→ **ABOUT THIS TASK**:
All lines from the one with "This screenshot has width=830, height=434." through the final line below are to be reproduced exactly; omit the others.
SOURCE DATA Block Start
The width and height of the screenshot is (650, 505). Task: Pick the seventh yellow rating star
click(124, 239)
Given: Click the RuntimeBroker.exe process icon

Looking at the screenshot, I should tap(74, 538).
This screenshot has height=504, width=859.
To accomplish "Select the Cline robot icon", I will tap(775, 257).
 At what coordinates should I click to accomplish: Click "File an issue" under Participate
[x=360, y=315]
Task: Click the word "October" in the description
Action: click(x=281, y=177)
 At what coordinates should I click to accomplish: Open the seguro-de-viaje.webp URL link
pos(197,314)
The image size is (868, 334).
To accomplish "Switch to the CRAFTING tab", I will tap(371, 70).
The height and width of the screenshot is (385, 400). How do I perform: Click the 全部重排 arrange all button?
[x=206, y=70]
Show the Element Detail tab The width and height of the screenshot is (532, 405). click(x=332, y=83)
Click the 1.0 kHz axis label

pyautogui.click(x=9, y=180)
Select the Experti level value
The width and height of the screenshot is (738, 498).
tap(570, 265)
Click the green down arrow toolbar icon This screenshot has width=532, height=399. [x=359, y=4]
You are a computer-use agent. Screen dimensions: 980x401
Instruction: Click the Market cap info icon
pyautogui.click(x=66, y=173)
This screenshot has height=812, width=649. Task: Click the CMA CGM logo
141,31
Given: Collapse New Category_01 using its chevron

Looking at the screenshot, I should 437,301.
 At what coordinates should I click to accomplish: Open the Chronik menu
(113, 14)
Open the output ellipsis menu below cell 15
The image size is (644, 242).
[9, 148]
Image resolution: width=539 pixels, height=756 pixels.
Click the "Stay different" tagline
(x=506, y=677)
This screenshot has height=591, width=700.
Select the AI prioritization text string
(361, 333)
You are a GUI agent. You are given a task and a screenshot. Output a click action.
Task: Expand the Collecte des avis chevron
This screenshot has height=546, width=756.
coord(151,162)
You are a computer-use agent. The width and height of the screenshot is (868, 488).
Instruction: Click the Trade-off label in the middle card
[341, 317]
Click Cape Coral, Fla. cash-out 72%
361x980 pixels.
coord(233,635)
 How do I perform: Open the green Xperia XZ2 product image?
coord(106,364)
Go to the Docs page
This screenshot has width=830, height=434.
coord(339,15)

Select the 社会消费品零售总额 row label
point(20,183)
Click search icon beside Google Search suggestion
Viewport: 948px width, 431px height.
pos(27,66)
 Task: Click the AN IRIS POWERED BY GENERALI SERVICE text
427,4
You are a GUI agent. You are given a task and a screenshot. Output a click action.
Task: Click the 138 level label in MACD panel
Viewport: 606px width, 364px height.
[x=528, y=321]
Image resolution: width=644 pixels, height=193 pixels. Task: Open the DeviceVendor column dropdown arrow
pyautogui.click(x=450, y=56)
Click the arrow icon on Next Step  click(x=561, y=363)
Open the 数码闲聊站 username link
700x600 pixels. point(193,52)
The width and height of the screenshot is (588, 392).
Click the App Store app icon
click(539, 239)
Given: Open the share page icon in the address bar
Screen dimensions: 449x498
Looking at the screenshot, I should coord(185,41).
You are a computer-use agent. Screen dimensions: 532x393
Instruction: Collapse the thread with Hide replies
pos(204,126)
SOURCE DATA Block End
→ **RESULT FOR THIS EXERCISE**:
This screenshot has width=830, height=434.
coord(339,15)

Select the 社会消费品零售总额 row label
point(20,183)
Click search icon beside Google Search suggestion
Viewport: 948px width, 431px height.
pos(27,66)
 Task: Click the AN IRIS POWERED BY GENERALI SERVICE text
427,4
You are a GUI agent. You are given a task and a screenshot. Output a click action.
Task: Click the 138 level label in MACD panel
Viewport: 606px width, 364px height.
[x=528, y=321]
Image resolution: width=644 pixels, height=193 pixels. Task: Open the DeviceVendor column dropdown arrow
pyautogui.click(x=450, y=56)
Click the arrow icon on Next Step  click(x=561, y=363)
Open the 数码闲聊站 username link
700x600 pixels. point(193,52)
The width and height of the screenshot is (588, 392).
Click the App Store app icon
click(539, 239)
Given: Open the share page icon in the address bar
Screen dimensions: 449x498
Looking at the screenshot, I should coord(185,41).
You are a computer-use agent. Screen dimensions: 532x393
Instruction: Collapse the thread with Hide replies
pos(204,126)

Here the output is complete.